This week, Elizabeth Hurley said she would like to have had more children, as only children are insular. Such stereotypes are entrenched – so should today’s one-child families worry?
Nineteenth-century psychologists, it seems fair to say, did not always approve of only children. It was G Stanley Hall, the American psychologist, who claimed being a lone child was “a disease in itself”. Soon afterwards, another psychologist called Eugene W Bohannon offered a devastating analysis of the only child. They were “less venturesome” and “oversensitive”; prone to “priggish self-conceit”. An only boy was likely to be “effeminate, both because he associates too little with boys and too much with the mother”. Bohannon did concede that only children were imaginative, though he put this down to “a lack of companionship” and besides, he pointed out, such talents could well be used for “the practice of deception and lying”.

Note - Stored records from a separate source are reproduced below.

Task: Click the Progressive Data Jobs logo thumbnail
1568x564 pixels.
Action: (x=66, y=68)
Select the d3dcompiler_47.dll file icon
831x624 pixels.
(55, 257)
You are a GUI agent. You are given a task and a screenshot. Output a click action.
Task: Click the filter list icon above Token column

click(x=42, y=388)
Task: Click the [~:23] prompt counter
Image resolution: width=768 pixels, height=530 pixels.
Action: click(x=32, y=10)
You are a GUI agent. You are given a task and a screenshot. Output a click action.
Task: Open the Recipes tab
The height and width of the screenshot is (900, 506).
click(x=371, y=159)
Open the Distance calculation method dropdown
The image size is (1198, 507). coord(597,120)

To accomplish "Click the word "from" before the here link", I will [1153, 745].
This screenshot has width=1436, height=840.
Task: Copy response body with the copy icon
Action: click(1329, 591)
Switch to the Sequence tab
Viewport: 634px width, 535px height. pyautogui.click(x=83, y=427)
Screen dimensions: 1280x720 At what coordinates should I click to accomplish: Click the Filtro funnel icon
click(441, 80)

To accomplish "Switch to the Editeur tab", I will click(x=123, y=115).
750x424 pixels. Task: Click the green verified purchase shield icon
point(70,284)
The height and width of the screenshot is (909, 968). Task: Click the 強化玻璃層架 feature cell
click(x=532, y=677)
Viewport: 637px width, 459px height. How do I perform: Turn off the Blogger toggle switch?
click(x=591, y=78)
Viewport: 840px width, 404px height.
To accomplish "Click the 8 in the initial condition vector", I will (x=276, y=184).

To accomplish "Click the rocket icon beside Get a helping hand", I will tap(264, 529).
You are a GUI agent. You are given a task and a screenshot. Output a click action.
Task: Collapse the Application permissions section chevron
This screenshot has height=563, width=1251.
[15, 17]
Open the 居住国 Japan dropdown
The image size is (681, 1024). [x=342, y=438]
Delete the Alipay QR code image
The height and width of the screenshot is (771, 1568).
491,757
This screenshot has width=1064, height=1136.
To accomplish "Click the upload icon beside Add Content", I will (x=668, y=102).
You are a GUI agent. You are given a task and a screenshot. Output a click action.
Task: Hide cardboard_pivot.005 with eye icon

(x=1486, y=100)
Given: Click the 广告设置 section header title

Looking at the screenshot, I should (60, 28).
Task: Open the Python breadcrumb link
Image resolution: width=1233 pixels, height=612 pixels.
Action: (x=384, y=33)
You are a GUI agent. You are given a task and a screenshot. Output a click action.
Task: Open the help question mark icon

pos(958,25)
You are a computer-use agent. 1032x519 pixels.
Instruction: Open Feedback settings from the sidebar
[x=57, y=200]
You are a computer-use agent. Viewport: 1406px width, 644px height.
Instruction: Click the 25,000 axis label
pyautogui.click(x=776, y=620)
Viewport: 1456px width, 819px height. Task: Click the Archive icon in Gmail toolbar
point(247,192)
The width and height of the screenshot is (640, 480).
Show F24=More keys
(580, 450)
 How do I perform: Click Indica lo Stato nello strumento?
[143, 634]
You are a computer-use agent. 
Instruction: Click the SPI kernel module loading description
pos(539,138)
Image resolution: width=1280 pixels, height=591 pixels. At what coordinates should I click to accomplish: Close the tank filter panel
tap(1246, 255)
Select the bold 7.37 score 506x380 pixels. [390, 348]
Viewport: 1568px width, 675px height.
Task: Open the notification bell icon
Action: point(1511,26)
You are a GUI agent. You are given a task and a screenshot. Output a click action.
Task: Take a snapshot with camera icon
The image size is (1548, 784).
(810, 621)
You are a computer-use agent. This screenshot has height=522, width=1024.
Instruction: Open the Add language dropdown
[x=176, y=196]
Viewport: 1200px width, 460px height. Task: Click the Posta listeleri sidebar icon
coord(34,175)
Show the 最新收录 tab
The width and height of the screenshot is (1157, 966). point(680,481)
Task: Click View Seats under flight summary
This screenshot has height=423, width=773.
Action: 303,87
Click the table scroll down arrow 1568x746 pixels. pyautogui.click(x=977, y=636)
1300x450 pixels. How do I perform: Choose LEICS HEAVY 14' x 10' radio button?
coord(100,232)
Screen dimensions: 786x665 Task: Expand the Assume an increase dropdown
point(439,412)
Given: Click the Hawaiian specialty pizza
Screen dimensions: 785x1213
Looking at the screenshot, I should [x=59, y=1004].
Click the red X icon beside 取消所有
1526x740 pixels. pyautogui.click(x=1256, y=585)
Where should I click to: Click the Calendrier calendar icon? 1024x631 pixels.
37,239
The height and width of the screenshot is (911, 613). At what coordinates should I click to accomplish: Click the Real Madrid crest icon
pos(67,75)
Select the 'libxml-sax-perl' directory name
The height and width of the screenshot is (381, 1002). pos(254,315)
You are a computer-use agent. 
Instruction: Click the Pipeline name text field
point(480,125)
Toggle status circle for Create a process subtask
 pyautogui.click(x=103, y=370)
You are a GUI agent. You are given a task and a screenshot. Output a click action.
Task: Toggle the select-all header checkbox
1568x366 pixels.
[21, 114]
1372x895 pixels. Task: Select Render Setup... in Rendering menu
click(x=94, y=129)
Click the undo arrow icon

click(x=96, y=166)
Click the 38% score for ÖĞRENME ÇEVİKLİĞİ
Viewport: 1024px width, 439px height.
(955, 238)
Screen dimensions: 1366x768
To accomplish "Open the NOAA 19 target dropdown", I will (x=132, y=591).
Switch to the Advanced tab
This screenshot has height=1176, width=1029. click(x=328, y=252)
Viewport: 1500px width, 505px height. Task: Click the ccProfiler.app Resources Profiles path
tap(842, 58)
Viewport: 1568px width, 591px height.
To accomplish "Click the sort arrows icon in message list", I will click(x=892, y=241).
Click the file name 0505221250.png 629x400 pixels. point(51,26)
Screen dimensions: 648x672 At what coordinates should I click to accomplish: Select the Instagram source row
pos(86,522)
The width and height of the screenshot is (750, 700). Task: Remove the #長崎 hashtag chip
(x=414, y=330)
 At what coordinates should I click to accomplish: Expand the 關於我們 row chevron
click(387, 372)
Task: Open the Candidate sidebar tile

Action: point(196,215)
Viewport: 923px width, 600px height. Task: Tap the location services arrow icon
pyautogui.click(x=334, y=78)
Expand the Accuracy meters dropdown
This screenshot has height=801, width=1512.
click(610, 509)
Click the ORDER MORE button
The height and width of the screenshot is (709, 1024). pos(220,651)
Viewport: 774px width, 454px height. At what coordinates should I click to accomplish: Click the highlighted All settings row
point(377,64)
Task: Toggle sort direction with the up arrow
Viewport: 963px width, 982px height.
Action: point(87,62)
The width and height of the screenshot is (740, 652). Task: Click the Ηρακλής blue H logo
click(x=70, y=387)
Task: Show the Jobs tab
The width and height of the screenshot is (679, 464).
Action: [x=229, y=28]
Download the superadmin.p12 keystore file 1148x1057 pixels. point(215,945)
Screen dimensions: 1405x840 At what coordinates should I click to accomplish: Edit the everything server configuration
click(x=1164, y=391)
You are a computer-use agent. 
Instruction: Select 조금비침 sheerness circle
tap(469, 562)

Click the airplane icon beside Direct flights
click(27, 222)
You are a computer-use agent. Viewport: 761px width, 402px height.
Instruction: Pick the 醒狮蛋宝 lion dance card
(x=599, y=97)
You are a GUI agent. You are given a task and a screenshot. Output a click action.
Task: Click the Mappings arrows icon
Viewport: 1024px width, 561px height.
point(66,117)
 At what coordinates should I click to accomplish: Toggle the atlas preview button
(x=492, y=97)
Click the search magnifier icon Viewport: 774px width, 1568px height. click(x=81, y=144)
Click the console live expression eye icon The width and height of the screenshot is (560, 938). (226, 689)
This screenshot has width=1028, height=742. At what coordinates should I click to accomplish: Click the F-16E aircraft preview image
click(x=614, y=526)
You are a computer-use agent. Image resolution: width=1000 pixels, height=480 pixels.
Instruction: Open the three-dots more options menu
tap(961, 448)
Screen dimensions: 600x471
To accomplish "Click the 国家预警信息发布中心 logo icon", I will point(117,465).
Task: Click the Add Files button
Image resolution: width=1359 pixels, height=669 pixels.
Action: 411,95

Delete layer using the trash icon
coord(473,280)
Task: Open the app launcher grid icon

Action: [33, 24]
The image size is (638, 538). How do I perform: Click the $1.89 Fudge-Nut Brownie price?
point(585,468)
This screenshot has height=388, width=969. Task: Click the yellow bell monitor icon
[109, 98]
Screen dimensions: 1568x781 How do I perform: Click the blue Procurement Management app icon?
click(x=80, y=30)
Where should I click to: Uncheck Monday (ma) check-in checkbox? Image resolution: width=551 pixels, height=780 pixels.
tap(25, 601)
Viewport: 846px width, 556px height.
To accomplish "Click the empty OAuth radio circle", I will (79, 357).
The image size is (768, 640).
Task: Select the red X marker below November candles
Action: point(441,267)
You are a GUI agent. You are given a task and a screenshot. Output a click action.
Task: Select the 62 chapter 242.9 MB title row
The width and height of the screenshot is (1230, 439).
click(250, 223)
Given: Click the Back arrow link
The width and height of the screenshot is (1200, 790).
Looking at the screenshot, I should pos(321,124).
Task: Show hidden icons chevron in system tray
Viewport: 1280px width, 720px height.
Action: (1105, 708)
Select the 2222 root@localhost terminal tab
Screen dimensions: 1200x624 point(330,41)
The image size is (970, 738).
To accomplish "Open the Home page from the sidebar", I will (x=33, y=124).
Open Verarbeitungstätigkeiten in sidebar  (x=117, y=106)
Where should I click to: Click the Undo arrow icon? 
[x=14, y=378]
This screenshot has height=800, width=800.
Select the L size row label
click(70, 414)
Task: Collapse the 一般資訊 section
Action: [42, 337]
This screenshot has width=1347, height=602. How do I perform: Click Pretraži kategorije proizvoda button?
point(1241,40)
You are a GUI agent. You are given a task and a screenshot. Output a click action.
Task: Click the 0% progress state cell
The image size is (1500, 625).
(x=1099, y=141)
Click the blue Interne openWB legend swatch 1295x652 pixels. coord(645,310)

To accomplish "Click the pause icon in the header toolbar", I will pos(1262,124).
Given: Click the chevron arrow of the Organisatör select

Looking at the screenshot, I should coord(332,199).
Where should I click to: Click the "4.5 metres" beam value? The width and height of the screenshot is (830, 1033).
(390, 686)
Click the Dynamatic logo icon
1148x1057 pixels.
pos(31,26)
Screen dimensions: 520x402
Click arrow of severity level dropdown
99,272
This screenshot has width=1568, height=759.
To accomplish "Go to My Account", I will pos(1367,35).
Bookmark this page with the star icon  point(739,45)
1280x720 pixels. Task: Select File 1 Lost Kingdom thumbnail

Such stereotypes about spoiled, lonely and peculiar only children have endured for more than a century, despite a wealth of research showing lone children are usually none of those things and often do better in many areas than children with siblings. But despite one-child families becoming far more common, our fascination with their implied unusualness endures. This week, the actor and model Elizabeth Hurley – who has a 16-year-old son, Damian – offered her own take on the issue, saying her one regret was not having more than one child. “I was one of three, a big sister and a little brother to squabble with and to love,” she said in an interview with Grazia. “Damian doesn’t have that. They’re very different, single children, more insular but very at ease with themselves, very self-possessed, focused.”